Fundamental drivers of volatility:
The dynamics of the European single currency in the pair may intensify locally following the speech of the President of the European Central Bank Christine Lagarde which is expected on Wednesday at 8:45 am GMT.
However, the market players’ eyes will be primarily on the release of the Fed meeting results at 6:00 pm GMT. The basic interest rate is expected to increase from 4.75% to 5.0%.
The rhetoric of Fed Chairman Jerome Powell will also be one of the main focuses this week as we are looking forward to the FOMC press conference which will be held at 6:30 pm GMT.
Intraday technical picture:
On the 4H chart of the EUR/USD pair, we can see a very small movement range toward the resistance at 1.0808. We must wait for the price to find its position in terms of this boundary to be able to predict further price behavior.
The GBP/USD pair rise early this week has been explained by the overall weakness of the U.S. dollar. That said, the release of the Fed meeting results on Wednesday and the Bank of England’s decision regarding the interest rate may cause higher volatility and overall change in the technical picture.
Possible technical scenarios:
The growth of GBP/USD quotes was stopped by resistance at 1.2269 marked with dotted lines. In technical terms, a corrective pullback towards the support level at 1.2146 is likely.
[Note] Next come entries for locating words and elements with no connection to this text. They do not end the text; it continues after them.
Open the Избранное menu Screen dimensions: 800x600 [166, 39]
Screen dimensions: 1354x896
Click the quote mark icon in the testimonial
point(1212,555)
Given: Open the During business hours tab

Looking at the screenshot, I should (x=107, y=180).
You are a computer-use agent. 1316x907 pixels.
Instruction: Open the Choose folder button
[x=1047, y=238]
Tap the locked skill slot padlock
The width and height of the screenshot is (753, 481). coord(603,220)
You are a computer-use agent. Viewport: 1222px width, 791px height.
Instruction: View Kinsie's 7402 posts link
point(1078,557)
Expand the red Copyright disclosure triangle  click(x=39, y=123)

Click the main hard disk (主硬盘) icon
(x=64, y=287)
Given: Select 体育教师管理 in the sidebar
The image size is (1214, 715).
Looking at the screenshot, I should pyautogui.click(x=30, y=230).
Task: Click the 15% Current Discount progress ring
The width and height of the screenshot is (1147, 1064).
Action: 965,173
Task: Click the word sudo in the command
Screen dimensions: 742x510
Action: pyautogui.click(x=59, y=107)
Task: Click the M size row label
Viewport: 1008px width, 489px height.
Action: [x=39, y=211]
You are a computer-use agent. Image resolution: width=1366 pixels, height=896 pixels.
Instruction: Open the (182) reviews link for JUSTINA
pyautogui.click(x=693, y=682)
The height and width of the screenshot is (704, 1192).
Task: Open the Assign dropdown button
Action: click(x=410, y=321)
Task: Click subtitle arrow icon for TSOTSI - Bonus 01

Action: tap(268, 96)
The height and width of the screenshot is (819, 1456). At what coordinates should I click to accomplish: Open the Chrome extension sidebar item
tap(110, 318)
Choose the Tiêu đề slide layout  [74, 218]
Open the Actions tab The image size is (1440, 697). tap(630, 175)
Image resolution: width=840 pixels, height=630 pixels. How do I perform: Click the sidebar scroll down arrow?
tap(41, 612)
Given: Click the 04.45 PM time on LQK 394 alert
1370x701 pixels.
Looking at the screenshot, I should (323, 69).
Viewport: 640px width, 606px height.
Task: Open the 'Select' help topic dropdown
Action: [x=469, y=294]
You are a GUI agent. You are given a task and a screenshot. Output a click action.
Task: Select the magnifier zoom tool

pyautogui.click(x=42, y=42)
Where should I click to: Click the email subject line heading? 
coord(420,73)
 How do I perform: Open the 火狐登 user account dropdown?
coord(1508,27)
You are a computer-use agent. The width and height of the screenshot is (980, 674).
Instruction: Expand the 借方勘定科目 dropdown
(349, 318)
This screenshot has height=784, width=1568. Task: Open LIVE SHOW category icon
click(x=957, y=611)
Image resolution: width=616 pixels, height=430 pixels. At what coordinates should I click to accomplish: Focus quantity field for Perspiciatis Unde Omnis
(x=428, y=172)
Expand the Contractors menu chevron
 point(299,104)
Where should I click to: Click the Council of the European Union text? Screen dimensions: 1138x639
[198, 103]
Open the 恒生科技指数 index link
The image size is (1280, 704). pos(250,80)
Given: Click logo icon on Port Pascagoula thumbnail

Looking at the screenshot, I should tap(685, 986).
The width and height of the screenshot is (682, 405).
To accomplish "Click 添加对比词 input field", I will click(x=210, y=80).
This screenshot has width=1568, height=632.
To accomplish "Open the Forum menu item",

The pair will continue going up to 1.2410 if the quotes manage to break out the 1.2269 - 1.2323 area and consolidate above it.
Fundamental drivers of volatility:
The UK inflation figures for the month of February shall be released on Wednesday at 7:00 am GMT. The Consumer Price Index is expected to drop from 10.1% to 9.8%. The actual values being higher or lower than the forecasted figures may affect the volatility of the pound sterling.
The dynamics of the U.S. dollar will depend on the U.S. Federal Reserve meeting results to be announced at 6:00 pm GMT. The forecast suggests that the basic interest rate will be hiked from 4.75% to 5.0%.
The FOMC press conference will be held at 6:30 pm GMT. The rhetoric of the European Central Bank’s president may cause increased volatility in the market.
Intraday technical picture:
On the 4H chart of the GBP/USD pair, there is a local pullback downward from the resistance at 1.2269. Amid an eventful week with many critical news releases, it is difficult to predict further price behavior in the next two days. At the same time, 1.2146 and 1.2323 remain the boundaries of the range.
The local improvement in risk appetite amid the Credit Suisse rescue and the weakening U.S. dollar supported the AUD/USD pair. Its further behavior will depend on the market’s reaction to the Fed's decision announced on Wednesday evening.
Possible technical scenarios:
The AUD/USD pair has remained below the resistance at 0.6722 marked with green dotted lines since last week. From this area, the price may either pull back toward the nearest support at 0.6631 marked with dotted lines or break out 0.6722 and consolidate above it. This will enable the quotes to move toward the resistance at 0.6798.
Fundamental drivers of volatility:
This week’s dynamics of the pair depend on changes in risk appetite and the volatility of the U.S. dollar.
The prominent event of the week will be the release of the Fed meeting results on Wednesday at 6:00 pm GMT. According to the forecast, the basic interest rate will be hiked from 4.75% to 5.0%.
In addition, the FOMC press conference will be held at 6:30 pm GMT.
Intraday technical picture:
On the 4H chart of AUD/USD, we can see that the pair bounced down off the resistance at 0.6722 marked with green dotted lines, finding local support at 0.6669. Further price decline or upward exit from this range will depend on the U.S. dollar’s volatility.